Required action: Copy the closing run of lines, from the one with "Task: Download plot as PNG camera icon" through the last line of the listing, exactly and without any pictures.

━━━━━━━━━━━━━━━━

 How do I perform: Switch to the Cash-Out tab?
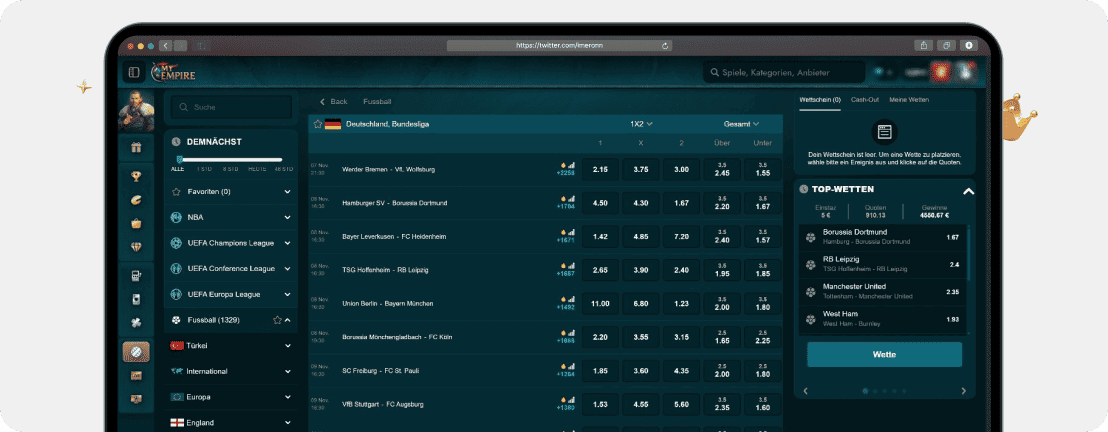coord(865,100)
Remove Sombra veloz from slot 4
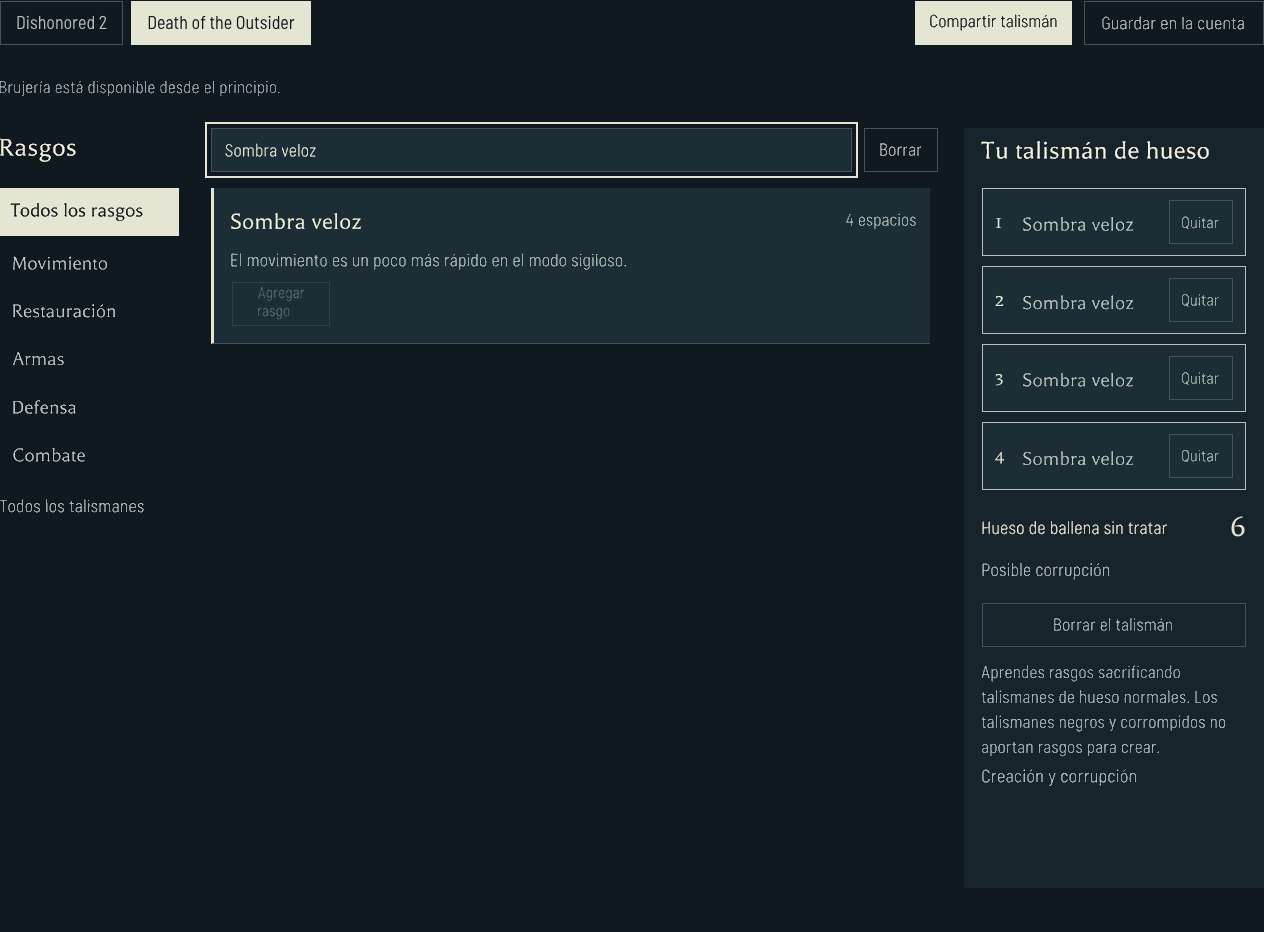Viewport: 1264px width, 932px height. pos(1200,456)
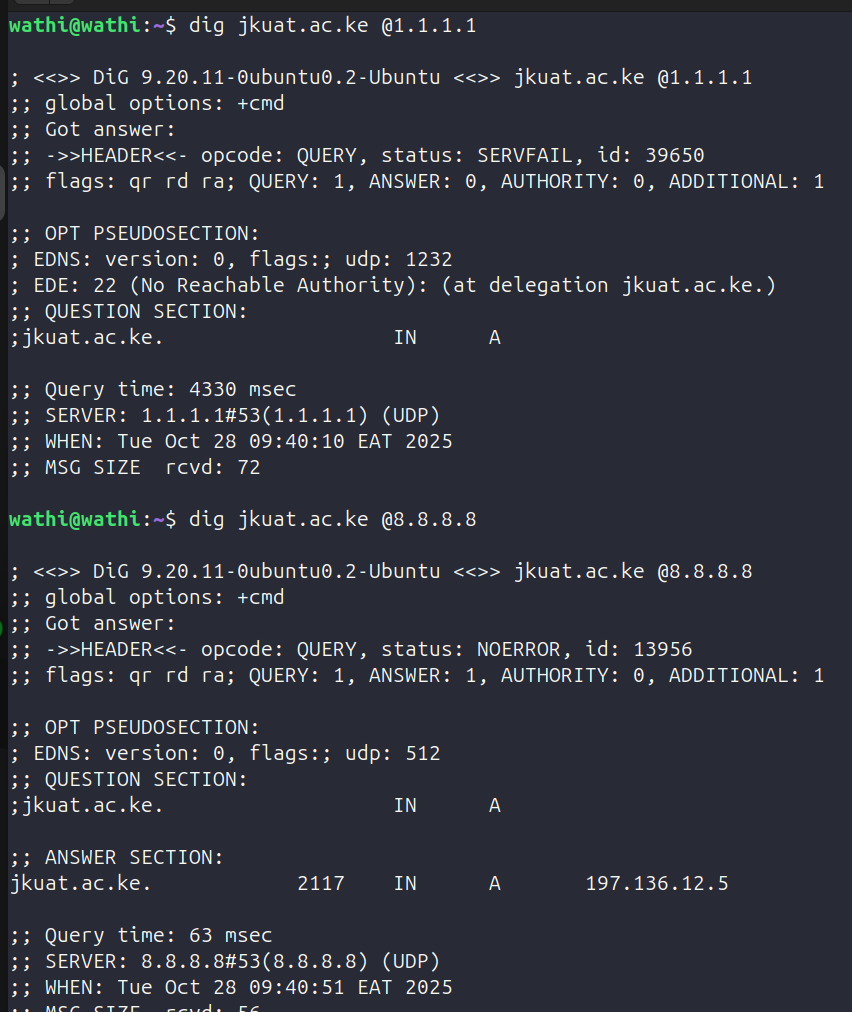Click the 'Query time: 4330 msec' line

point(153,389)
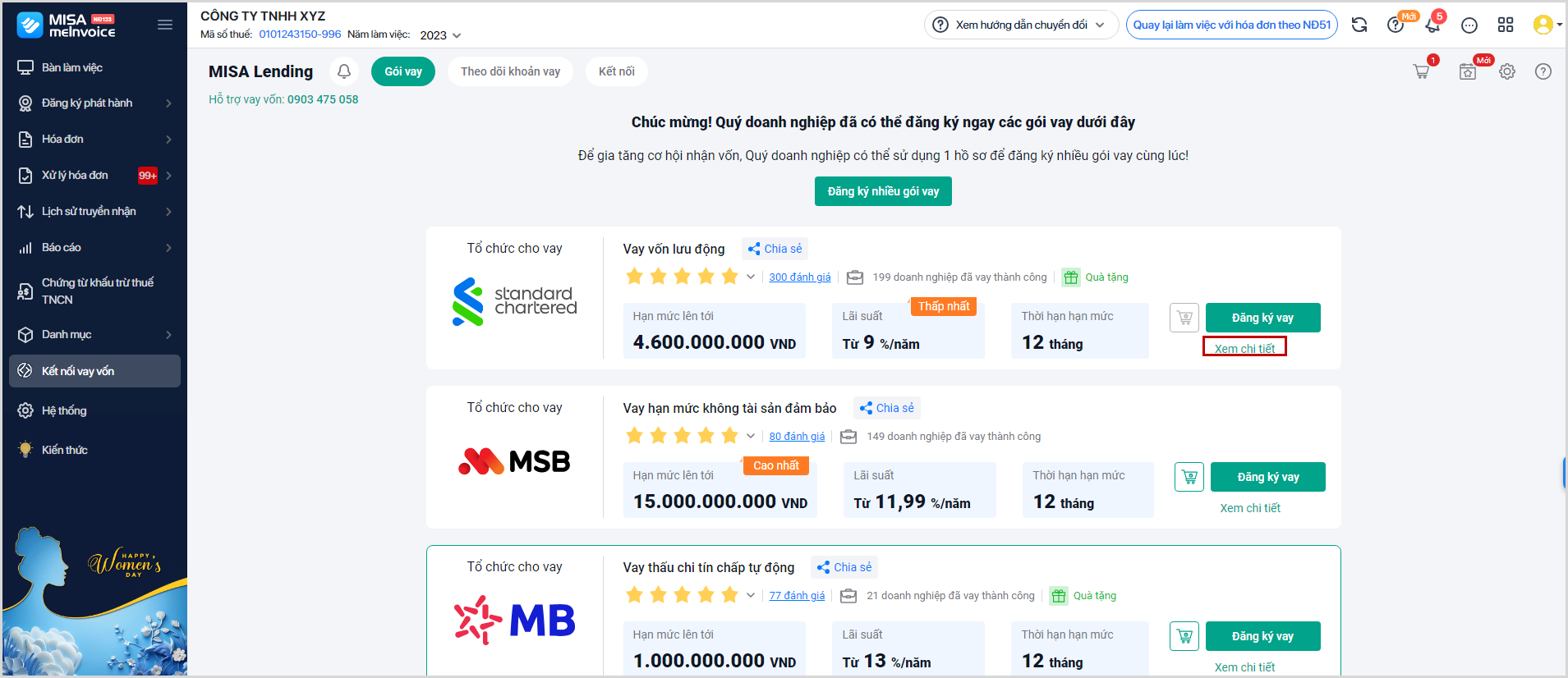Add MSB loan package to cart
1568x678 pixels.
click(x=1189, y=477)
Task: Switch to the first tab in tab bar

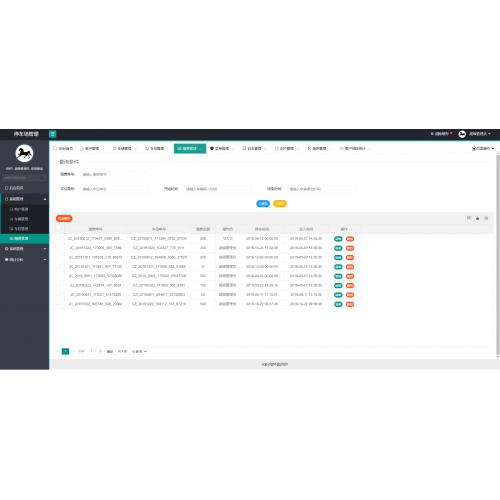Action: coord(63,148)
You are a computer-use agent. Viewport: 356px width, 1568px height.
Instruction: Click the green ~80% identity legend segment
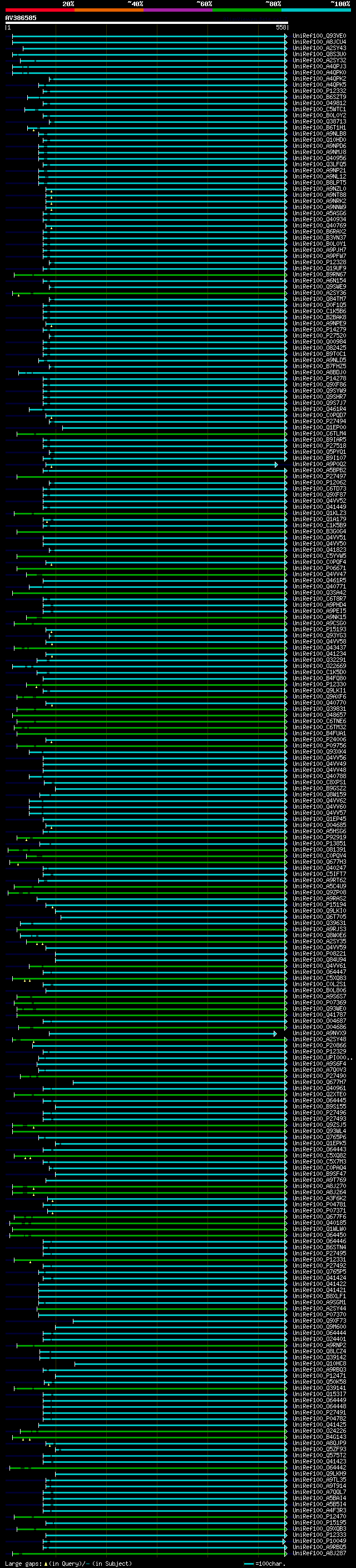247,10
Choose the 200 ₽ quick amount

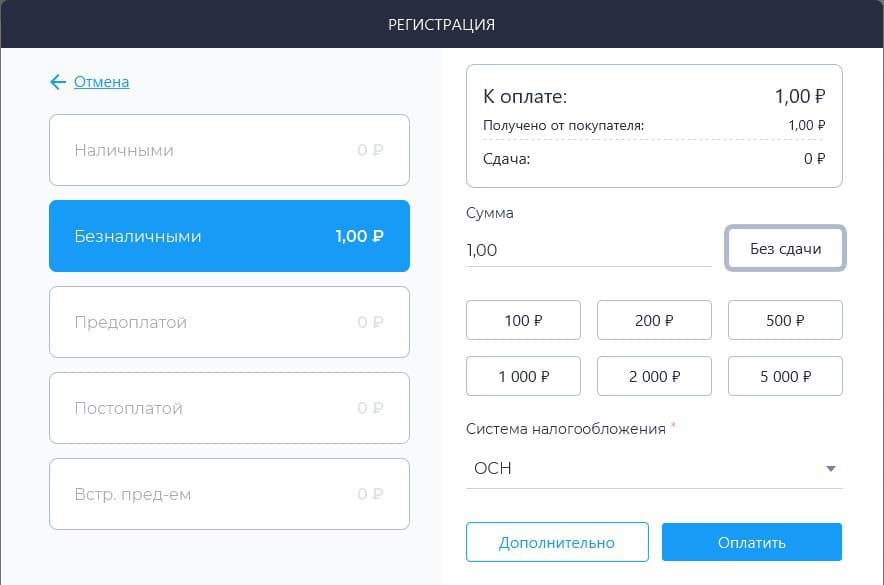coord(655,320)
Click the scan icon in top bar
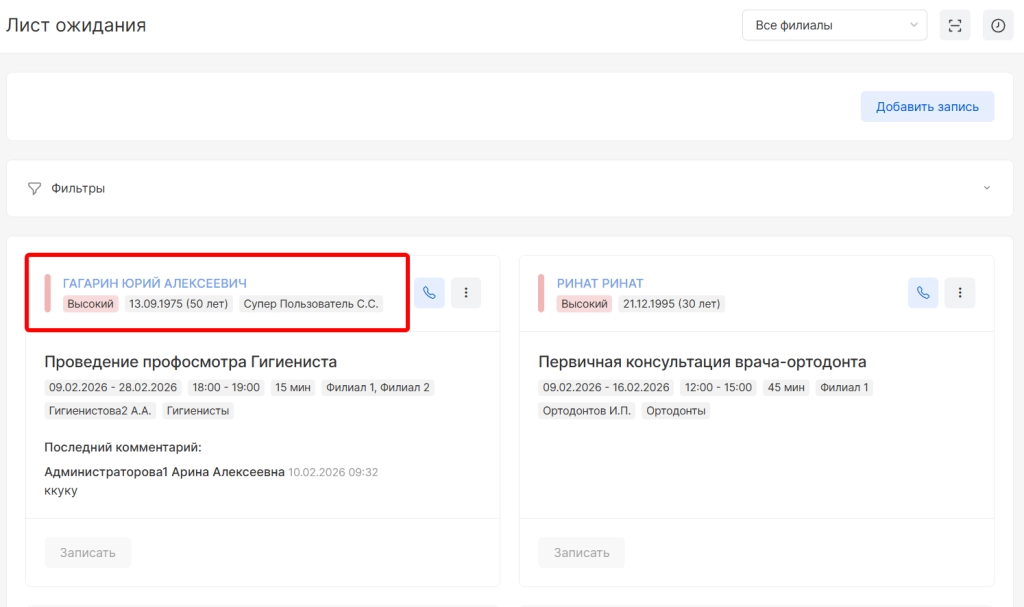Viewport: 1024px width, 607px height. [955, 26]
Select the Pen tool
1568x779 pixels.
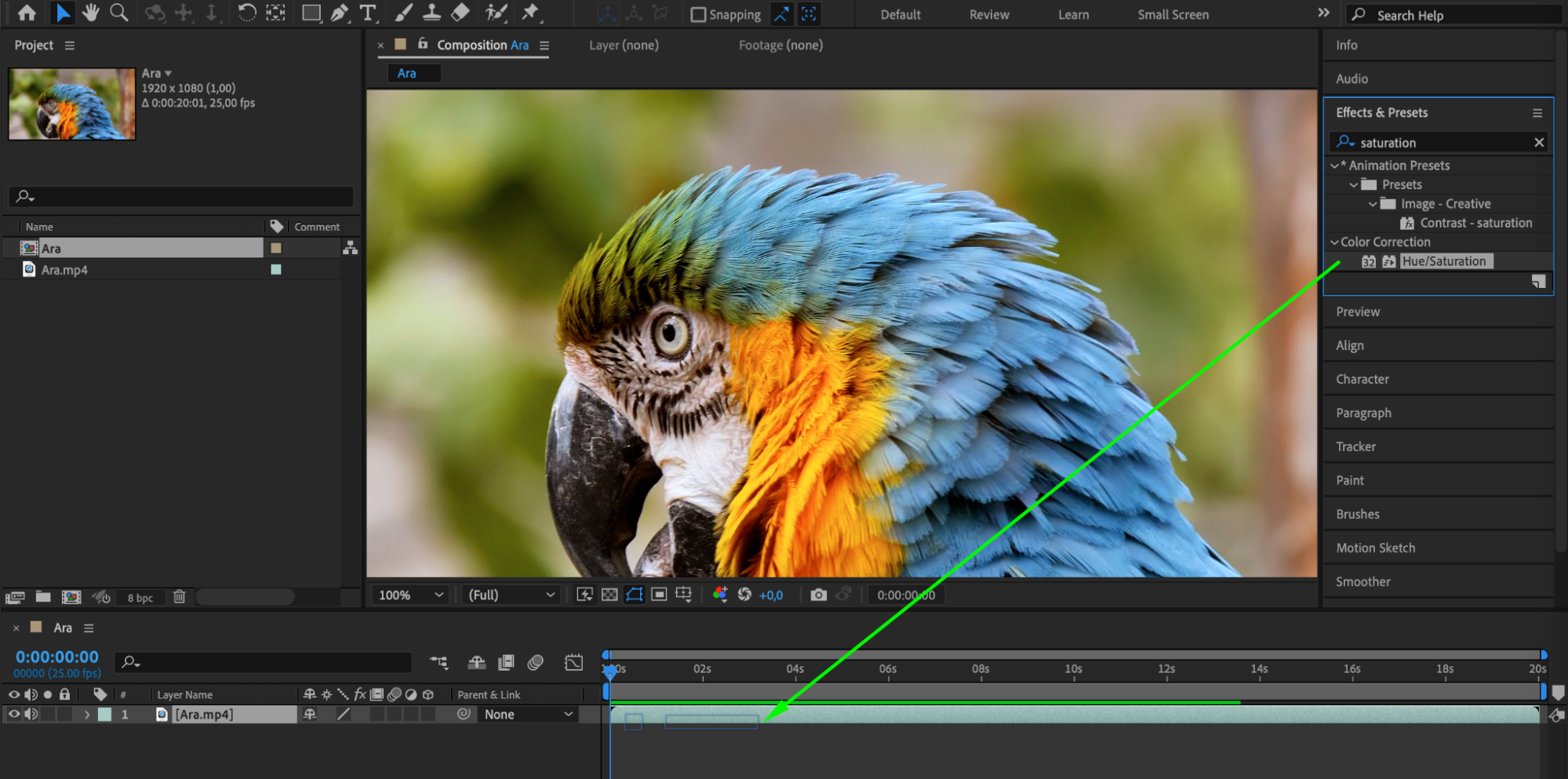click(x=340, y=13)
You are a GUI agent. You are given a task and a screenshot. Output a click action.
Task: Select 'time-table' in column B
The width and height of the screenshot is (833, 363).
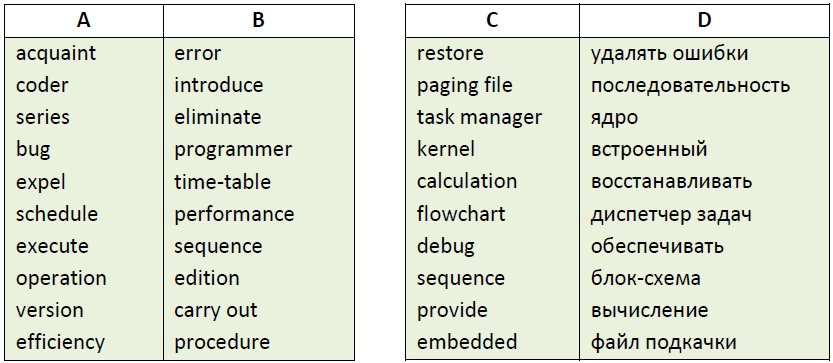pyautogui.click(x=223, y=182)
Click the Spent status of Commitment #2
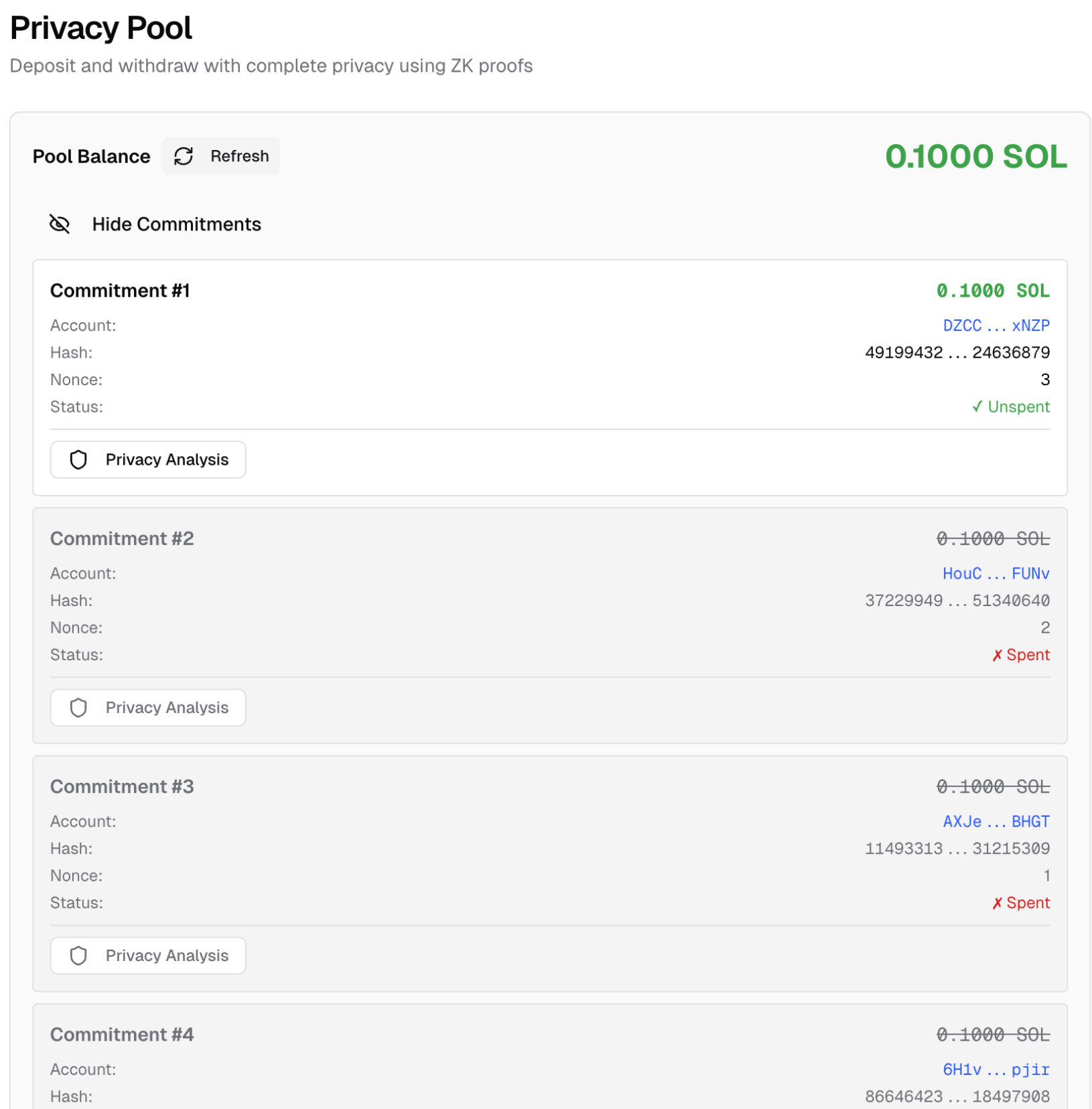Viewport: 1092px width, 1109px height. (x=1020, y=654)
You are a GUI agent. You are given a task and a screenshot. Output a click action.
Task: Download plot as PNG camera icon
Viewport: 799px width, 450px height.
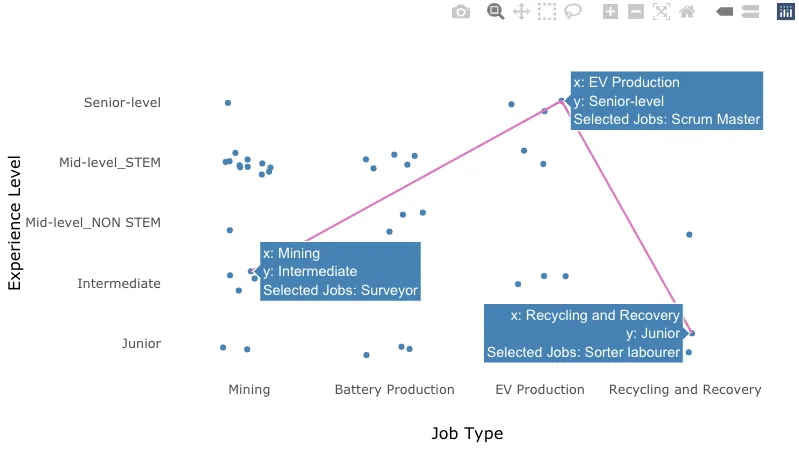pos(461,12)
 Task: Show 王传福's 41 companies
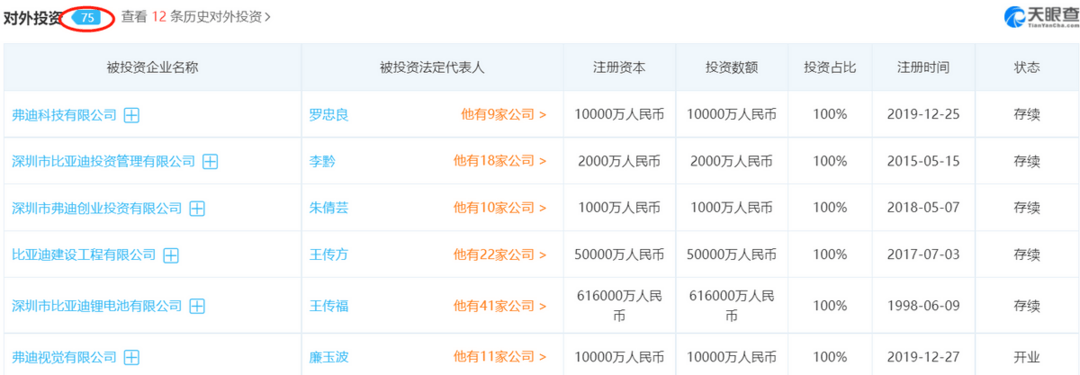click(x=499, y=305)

━━━━━━━━━━━━━━━━

Written answer:
Task: Download plot as PNG camera icon
Viewport: 799px width, 450px height.
pos(461,12)
 Task: Show 王传福's 41 companies
click(x=499, y=305)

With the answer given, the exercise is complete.